Excerpted records

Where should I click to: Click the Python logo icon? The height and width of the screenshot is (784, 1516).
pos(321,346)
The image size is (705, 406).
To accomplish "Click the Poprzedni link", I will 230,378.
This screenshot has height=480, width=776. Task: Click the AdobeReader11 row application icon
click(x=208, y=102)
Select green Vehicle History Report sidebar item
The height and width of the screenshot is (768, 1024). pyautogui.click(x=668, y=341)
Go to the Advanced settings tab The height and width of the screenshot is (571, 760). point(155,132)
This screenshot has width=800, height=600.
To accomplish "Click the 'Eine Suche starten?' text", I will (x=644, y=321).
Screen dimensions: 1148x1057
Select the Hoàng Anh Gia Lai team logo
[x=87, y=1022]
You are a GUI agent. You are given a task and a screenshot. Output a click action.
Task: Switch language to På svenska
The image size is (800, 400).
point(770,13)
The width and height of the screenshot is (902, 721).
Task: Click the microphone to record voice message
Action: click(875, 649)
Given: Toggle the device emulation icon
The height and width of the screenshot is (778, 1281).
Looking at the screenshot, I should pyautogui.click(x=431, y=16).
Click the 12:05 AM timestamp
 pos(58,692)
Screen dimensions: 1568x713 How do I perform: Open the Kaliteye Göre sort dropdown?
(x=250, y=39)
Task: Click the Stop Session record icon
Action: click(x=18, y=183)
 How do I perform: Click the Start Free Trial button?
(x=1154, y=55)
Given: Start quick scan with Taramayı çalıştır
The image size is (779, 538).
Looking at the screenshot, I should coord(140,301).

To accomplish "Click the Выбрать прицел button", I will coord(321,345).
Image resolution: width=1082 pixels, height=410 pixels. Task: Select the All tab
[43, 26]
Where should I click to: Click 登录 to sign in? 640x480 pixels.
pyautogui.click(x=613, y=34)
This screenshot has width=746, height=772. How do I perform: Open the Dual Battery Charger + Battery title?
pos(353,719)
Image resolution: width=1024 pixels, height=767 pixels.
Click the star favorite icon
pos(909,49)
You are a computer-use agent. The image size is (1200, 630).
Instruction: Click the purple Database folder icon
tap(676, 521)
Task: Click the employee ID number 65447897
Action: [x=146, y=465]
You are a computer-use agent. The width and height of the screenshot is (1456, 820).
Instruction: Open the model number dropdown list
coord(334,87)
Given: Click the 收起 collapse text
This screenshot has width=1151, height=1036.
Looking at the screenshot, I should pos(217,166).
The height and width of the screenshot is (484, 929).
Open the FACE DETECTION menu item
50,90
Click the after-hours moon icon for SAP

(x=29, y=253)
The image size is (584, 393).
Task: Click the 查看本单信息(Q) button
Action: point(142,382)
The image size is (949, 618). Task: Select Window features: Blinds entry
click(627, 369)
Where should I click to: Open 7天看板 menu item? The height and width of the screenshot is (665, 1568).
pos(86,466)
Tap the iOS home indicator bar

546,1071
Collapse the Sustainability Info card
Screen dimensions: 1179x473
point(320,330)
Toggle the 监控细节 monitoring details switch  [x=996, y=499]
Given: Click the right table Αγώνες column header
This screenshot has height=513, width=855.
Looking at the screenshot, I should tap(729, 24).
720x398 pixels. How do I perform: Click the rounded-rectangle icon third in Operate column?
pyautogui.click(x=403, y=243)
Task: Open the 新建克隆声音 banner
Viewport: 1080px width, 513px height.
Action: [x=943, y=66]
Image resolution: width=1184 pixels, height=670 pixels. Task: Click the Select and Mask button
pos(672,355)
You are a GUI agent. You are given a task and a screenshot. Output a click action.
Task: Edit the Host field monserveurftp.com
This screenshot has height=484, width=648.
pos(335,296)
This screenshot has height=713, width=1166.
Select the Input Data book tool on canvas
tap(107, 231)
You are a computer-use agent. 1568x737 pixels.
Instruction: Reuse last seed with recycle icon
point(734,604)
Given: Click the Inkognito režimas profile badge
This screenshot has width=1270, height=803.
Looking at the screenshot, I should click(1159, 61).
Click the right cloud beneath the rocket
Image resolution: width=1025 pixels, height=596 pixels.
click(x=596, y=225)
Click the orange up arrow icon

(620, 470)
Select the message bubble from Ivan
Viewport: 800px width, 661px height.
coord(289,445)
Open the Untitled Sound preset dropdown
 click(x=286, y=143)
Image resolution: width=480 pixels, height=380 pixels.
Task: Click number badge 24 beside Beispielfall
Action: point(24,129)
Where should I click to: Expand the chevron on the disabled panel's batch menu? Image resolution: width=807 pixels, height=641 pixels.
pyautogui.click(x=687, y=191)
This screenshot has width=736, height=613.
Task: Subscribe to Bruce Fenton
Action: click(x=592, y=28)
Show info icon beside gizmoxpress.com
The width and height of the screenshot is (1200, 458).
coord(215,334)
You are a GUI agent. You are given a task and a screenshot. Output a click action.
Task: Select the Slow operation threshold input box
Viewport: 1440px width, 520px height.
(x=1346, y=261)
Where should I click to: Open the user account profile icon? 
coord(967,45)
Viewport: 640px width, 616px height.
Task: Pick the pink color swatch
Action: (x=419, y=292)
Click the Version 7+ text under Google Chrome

What you will do
The answer must be every line from the records above that contains "right".

Response for this exercise
Given: Click the right table Αγώνες column header
Click the right cloud beneath the rocket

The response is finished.